Nothing past the line containing "Task: Open the Участники participants panel" belongs in the output. Copy exactly every line of the data below from the first up to and including it.

═════ SOURCE DATA

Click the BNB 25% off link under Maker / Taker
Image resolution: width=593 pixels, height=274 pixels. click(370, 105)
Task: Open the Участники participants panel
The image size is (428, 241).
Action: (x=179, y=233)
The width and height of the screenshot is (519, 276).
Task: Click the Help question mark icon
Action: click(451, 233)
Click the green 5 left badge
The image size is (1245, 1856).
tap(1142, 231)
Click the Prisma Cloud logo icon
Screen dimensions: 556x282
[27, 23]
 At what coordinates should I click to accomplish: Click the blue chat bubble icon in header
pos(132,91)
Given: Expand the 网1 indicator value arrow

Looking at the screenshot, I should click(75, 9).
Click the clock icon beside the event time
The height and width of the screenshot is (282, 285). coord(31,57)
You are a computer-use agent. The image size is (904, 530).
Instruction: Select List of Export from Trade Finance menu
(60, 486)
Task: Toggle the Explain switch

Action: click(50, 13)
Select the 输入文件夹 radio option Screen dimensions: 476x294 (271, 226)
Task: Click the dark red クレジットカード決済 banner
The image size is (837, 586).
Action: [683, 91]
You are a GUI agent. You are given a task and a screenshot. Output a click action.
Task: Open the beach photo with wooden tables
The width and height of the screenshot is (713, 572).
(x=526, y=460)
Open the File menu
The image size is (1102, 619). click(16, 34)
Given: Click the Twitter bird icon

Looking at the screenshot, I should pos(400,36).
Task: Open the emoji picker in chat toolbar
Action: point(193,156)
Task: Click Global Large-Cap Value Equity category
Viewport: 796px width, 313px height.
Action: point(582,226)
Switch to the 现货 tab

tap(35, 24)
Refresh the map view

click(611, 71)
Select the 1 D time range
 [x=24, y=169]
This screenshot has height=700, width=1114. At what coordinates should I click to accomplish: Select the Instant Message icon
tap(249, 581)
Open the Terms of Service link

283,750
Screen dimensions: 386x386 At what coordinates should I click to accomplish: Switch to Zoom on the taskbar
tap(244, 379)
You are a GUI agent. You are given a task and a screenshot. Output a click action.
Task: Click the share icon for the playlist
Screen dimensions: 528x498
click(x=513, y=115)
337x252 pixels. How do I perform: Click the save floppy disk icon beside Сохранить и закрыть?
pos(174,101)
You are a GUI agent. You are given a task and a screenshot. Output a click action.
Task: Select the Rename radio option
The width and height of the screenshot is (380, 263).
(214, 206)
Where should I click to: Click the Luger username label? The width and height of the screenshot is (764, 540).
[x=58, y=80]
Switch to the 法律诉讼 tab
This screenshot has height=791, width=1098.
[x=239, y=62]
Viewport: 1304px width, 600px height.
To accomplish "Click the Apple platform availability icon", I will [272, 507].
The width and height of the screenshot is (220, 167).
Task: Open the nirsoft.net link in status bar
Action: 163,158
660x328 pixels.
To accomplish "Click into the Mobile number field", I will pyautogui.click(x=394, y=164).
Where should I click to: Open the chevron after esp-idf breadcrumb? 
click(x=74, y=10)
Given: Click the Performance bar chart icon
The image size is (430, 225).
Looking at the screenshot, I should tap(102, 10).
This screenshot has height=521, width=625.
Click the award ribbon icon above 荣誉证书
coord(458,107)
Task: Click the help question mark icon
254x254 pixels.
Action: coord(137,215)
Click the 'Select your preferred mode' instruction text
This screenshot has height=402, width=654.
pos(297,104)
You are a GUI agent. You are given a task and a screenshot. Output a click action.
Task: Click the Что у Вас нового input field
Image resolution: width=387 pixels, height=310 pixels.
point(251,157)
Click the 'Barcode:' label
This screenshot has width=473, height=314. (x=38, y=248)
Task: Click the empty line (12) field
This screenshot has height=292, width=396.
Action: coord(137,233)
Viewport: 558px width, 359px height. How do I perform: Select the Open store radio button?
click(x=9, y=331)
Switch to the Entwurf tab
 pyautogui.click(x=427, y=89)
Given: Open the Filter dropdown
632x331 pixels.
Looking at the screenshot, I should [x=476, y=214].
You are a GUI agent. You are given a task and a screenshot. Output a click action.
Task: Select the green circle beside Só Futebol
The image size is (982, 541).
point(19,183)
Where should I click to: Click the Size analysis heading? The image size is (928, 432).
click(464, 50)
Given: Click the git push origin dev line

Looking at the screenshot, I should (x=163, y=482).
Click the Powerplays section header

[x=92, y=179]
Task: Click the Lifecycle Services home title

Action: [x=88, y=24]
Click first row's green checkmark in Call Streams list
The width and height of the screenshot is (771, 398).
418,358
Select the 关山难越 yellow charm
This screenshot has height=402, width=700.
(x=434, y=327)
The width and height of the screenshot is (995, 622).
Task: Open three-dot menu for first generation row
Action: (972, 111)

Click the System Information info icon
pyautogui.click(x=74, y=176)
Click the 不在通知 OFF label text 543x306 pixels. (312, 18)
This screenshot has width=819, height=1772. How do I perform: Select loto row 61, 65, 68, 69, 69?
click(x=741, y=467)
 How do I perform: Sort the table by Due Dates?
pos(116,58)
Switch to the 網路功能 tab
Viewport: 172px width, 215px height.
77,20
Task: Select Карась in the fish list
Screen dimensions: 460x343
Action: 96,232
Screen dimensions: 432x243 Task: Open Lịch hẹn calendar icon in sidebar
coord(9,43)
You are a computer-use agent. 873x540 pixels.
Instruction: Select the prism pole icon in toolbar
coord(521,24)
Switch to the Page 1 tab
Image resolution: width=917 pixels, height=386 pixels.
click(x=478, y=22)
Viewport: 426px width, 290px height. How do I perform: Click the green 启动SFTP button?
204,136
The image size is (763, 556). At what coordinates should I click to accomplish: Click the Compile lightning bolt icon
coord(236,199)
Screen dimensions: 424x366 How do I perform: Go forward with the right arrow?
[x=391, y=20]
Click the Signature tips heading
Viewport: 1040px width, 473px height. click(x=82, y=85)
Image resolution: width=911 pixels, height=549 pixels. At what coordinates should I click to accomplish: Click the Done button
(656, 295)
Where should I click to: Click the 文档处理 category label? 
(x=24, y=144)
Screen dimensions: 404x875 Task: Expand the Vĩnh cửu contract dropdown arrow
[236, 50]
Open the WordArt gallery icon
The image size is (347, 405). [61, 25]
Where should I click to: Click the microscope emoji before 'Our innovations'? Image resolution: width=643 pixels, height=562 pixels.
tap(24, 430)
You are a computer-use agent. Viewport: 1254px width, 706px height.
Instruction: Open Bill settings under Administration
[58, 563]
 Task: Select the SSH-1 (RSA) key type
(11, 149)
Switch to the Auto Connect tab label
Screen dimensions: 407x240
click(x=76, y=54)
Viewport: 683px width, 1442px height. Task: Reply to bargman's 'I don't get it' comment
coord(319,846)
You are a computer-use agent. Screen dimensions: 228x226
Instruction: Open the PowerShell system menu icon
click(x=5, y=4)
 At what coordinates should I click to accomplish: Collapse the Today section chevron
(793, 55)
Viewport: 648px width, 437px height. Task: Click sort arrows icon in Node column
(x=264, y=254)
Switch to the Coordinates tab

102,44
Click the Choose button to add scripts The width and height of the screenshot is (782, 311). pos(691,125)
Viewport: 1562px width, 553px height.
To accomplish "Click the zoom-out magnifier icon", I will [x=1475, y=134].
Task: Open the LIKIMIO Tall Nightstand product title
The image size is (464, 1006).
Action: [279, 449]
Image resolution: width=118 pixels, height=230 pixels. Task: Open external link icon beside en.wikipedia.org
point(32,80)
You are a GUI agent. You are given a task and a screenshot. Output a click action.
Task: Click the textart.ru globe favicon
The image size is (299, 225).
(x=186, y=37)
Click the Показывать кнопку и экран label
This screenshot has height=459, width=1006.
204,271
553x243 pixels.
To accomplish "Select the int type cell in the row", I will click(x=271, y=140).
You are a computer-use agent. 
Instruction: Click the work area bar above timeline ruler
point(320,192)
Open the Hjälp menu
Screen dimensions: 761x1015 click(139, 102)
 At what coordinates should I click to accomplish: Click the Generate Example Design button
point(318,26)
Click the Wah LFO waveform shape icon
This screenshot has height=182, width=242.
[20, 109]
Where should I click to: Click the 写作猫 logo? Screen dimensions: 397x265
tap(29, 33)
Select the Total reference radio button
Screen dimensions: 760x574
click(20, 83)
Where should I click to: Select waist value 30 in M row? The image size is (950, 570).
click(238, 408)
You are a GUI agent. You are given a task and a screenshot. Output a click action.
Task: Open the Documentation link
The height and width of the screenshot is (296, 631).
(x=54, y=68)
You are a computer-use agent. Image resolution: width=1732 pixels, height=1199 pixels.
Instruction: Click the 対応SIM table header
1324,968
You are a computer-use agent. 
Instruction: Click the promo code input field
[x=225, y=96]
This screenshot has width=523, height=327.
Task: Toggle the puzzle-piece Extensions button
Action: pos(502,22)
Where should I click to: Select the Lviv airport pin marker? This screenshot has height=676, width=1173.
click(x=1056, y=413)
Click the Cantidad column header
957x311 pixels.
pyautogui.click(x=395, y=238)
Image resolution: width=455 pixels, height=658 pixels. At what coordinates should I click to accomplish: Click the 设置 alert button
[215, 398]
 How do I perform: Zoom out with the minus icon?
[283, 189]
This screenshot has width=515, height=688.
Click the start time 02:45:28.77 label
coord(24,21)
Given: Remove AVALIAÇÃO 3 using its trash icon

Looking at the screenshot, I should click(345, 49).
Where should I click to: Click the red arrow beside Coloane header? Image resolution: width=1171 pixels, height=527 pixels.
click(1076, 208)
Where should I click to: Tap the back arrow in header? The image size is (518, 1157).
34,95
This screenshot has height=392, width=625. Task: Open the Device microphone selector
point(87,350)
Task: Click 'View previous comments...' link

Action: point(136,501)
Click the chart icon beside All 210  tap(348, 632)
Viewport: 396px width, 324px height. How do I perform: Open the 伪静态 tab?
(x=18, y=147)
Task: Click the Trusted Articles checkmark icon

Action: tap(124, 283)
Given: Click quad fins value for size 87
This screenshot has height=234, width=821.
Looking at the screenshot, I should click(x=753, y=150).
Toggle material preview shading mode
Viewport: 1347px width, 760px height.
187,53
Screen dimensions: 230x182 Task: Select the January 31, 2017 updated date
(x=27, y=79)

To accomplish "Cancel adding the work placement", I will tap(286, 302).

══════════

● **RESULT OF THIS TASK**:
Click the BNB 25% off link under Maker / Taker
Image resolution: width=593 pixels, height=274 pixels. click(370, 105)
Task: Open the Участники participants panel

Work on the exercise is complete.